Editor's note: A previous version of this story erroneously said Lyndon B. Johnson was forced to resign in 1969. LBJ chose not to run for re-election in 1968.
Leave it to a Pulitzer Prize-winning playwright to find something epic about a controversial figure in U.S. history.
“When we say somebody is ‘Shakespearean,’ he really was that,” says Robert Schenkkan about President Lyndon B. Johnson. “Outsized, not just physically but in his virtues, his vices, his ambition, his hunger, his success, his failures, in his flaws and ultimately, in his tragedy."
And that’s what made LBJ such an appealing protagonist, Schenkkan says. The Seattle-based dramatist, who won the 1992 Pulitzer for “The Kentucky Cycle,” has written two plays about the spectacular triumphs and failures of the 36th U.S. president.
“All the Way” earned Schenkkan a Tony Award earlier this year. Seattle Rep is presenting the work along with Schenkkan’s “The Great Society” beginning Nov. 14.
Each play includes dozens of characters to tell the political drama of LBJ from 1963, when he ascended to the presidency after the assassination of JFK, up until he decided not to run for re-election in 1968 following the turmoil of Vietnam.
Schenkkan grew up in Johnson’s home state of Texas. He remembers being a young boy caught up in LBJ’s fiery charisma.
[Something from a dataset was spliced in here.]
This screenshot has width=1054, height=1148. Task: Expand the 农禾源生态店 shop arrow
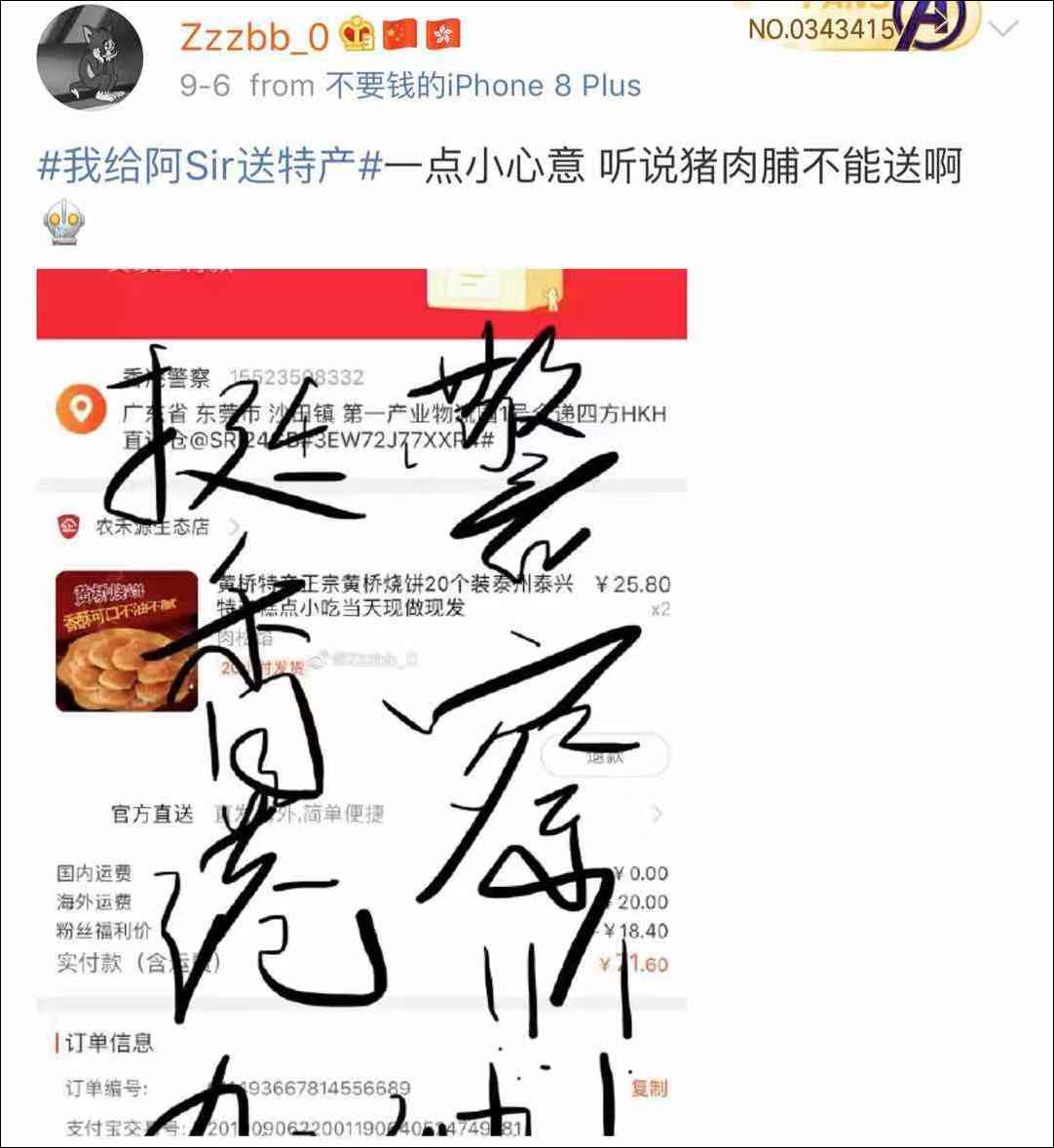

“I was 11 years old in 1964 when LBJ beat (Barry) Goldwater, and the ‘accidental president’ became the real president. And I remember participating in that election. I did volunteer work down in Austin. I had stickers on my books: ‘All the Way With LBJ.’ That was the campaign slogan.”
Schenkkan’s father actually worked in public broadcasting and that meant interacting with then-Senator Johnson. There are stories that the young Schenkkan actually met Johnson, though he doesn’t remember.
But he remembers how dramatically his views about Johnson changed over the years. When Johnson escalated the US involvement in the Vietnam War, Schenkkan had an older brother who was approaching draft age.
“Then 15 years later, I’m a young man with a young family trying to be an artist in this country and becoming aware of the social network, the programs that are helpful to me and the realization that these had their genesis in ‘The Great Society’ and his (Johnson’s) progressive legislation. So that gave me another perspective,” Schenkkan says.
Johnson’s vast agenda of domestic policies, from civil rights legislation to anti-poverty programs to arts and culture and education initiatives is his lasting legacy.
“The society and social programs we depend upon and take for granted in some cases really are the results of the Great Society programs,” Schenkkan says. He quotes Joseph Califano, LBJ’s head of staff for domestic policy: “Joe says, ‘We really live in Lyndon Johnson’s world.’”
Schenkkan says as the years have passed, now is a good time to reevaluate LBJ. “I have a very complicated relationship with Lyndon Johnson.” Morality, power, the brutality and anguish of politics — these are themes explored in both works.
The Oregon Shakespeare Festival commissioned “All the Way.” The late Jerry Manning, Seattle Rep’s artistic director, commissioned “The Great Society.” Seattle Rep is the first country to present both plays in rep.